Moreover, in the present study, we cannot determine to what extent the relationship between hippocampal volume and memory performance depends on the relative size of the anterior and posterior segments of the hippocampus. Poppenk and Moscovitch (2011) showed that better episodic memory was associated with larger posterior and smaller anterior hippocampal segments while overall hippocampal volume did not predict memory function. In contrast, Rajah et al. (2010) showed context memory performance in healthy young adults was related to anterior hippocampal volume. Moreover, there are numerous neuroimaging studies that report that the anterior hippocampus is implicated in episodic memory (Chadwick et al. 2010; Davachi 2006; Hirshhorn et al. 2012). Thus, the unresolved issue of a differential engagement of anterior versus posterior segments of the hippocampus in episodic memory tasks needs further investigation. Nevertheless, the current data suggest that the CVLT is able to assess overall hippocampal functioning.

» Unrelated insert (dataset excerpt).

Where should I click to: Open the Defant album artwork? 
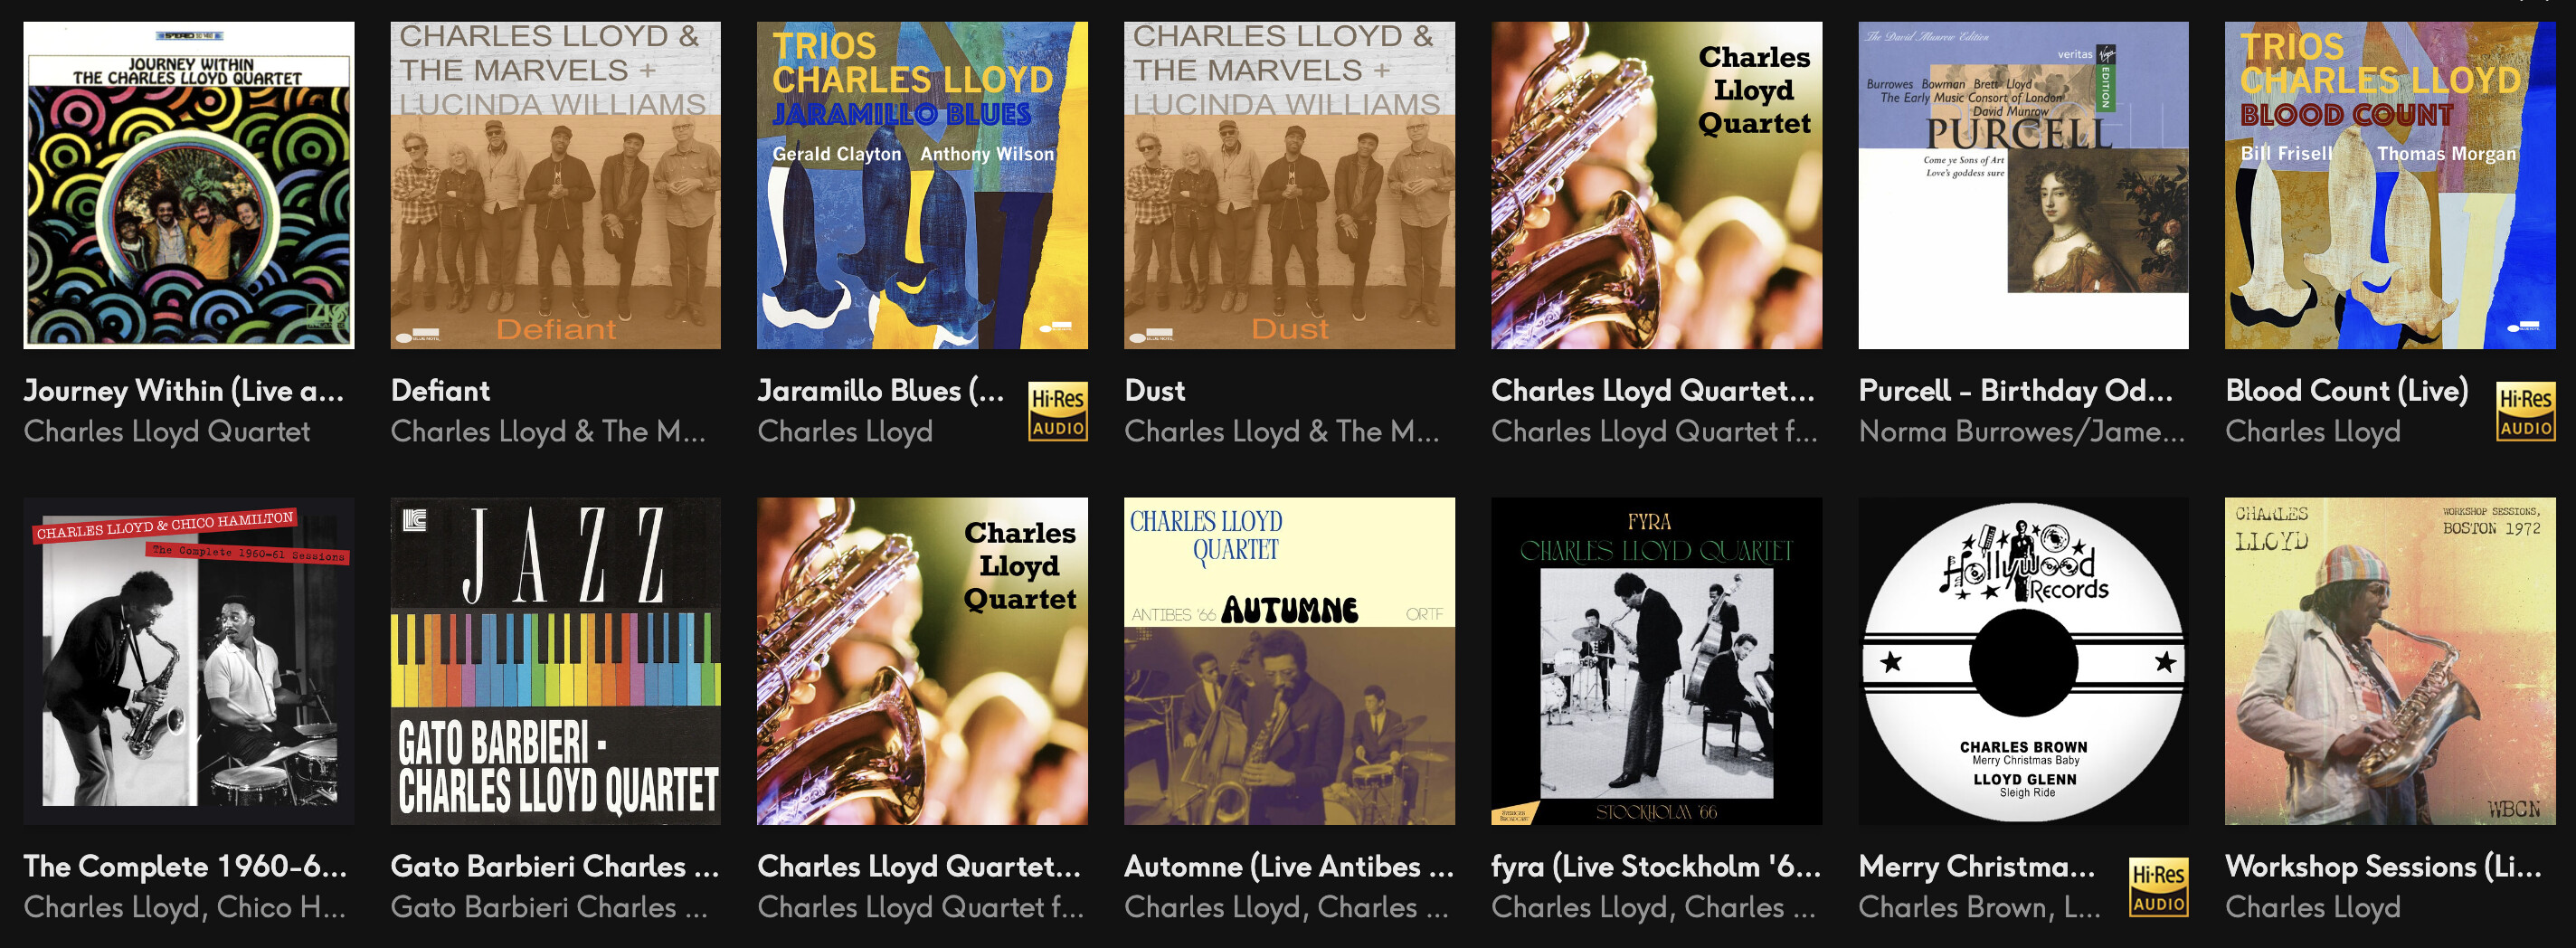(x=556, y=185)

Another open issue is the optimal method of hippocampal volume normalization. The application of multiple correction methods represents a critical source of variance in previous studies. In general, morphometric studies should include a correction factor for overall differences in head size before the relationship between the volume of any given brain structure and cognitive performance is examined. However, the exact influence of proportional measures of hippocampal volume on structure–function correlations is unclear (Van Petten 2004). Owing to the investigation of two separate brain regions in this study, we used a volume divided by total brain volume account to provide the relative contribution of both structures to memory performances. The same approach was used by Chantome et al. (1999) who only could show a (negative) relationship between hippocampal volumes and episodic memory performance when the total brain volume was taken into consideration.

A further open issue is the possibility that smaller hippocampal volumes might be compensated by increases in activity, which has previously been found in patients with mild cognitive impairment (Dickerson and Sperling 2008) or in cognitively intact carriers of the APOE-ε4 allele (Wierenga and Bondi 2007).

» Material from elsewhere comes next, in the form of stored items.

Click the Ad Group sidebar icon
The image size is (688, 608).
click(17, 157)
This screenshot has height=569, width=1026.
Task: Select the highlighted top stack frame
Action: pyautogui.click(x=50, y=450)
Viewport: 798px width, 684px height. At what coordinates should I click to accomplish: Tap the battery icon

In an attempt to resolve the discrepancies in previous research with regard to hippocampal volume and memory performance, this study used a standard neuropsychological test procedure with subscales that can differentiate global hippocampal functioning. Moreover, to prevent influences from varying sex hormone levels and age, only male participants in a narrow age range were enrolled in this investigation. Hippocampal volume set in relation to total brain volume was positively correlated with short-delay retention, long-delay retention and discriminability. These results can help to enhance our understanding of structure–function relationships of the hippocampus and to guide further research on these factors in a variety of disorders. Finally, the present data can only show an association between the volume of a particular brain region and behavioral performance And such correlational associations do not imply causal relationships. To complement such correlational analyses, we suggest that lesion studies investigating amnesic patients with circumscribed hippocampal damage—controlling for the critical factors discussed above—should be conducted or reconsidered to provide independent support for a causal link between structure and function.